Donovan has been a success in a Bali, Indonesia-based sweater business for over 30 years. He also made a tidy sum of money investing in Tesla. Looking for a way to put his money into something that matches his values, he started giving a thousand dollars a month to a dozen people who hurt people in 2020. He saw great results, like an old friend.
“He holds a Masters in Public Administration and did everything to have a good life and support others. Even so, he was homeless and in his car without a license and had given up. He was literally at the end and that made all the difference. I’ve seen it in action, I know it works. “
Donovan spent half a million dollars on starting the Denver Basic Income Project. The non-profit association plans to start the program in July. They offer eligible candidates monthly payments of $ 1,000 or some other one-time payment of $ 6,500 and then $ 500 per month.

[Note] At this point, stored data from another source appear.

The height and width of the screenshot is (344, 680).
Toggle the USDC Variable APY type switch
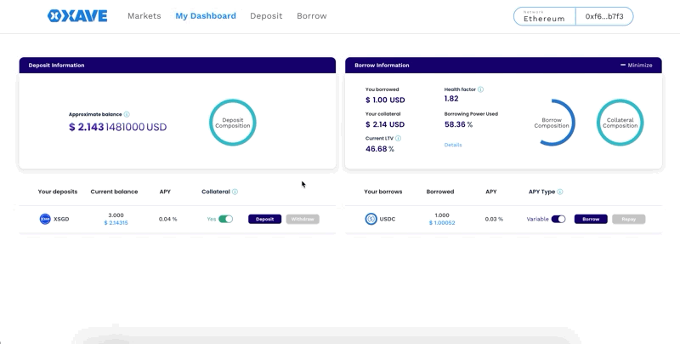click(x=558, y=219)
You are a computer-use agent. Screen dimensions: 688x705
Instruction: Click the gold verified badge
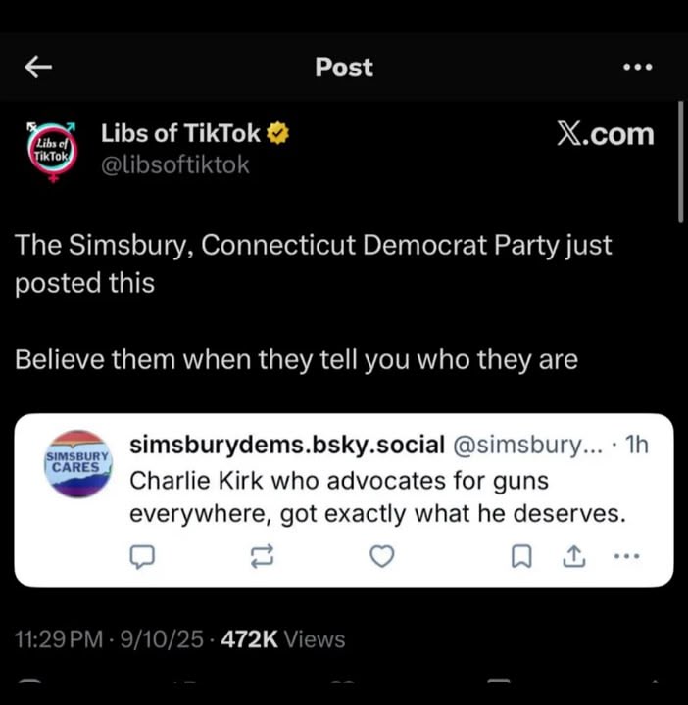coord(278,134)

The organization says: “Acknowledges that people are disadvantaged by several sources of oppression: race, class, gender identity, sexual orientation, religion and other characteristics of identity.”

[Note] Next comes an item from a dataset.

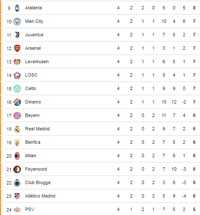Image resolution: width=200 pixels, height=215 pixels.
Task: Click the Club Brugge badge
Action: pyautogui.click(x=17, y=183)
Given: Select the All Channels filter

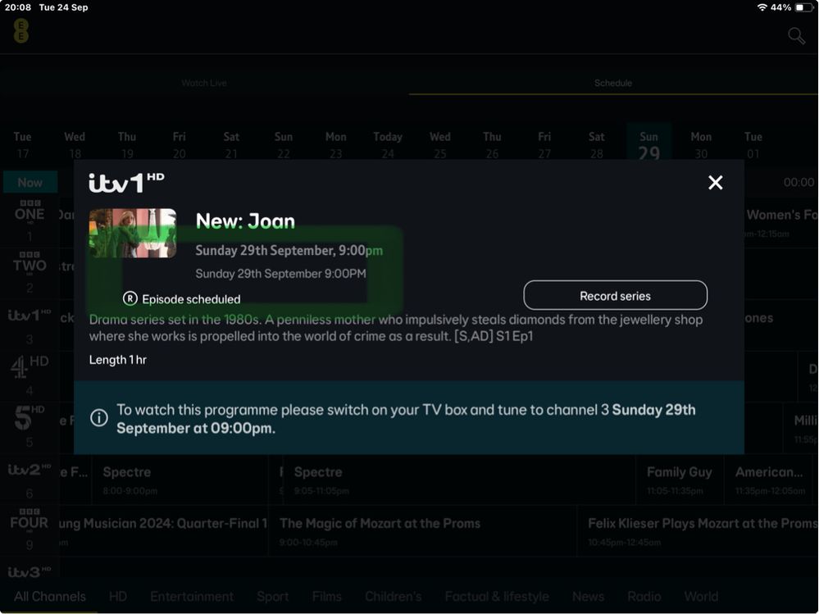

Other projects have tried to make direct cash payments. One project was in Vancouver, British Columbia and another in Stockton, California. In Stockton, a study showed that people were healthier and had less depression and anxiety. In Vancouver, a study showed that people prioritized recurring expenses for basic necessities such as housing or rent, food, transportation, and utility bills. They also calculated a 39% reduction in spending on things like alcohol, drugs, or cigarettes.
“We’re trying to learn how to do it better because it’s not one size fits all. It’s not just about cash either. It’s about trusting and respecting people and really telling them you can do it, ”Donovan said.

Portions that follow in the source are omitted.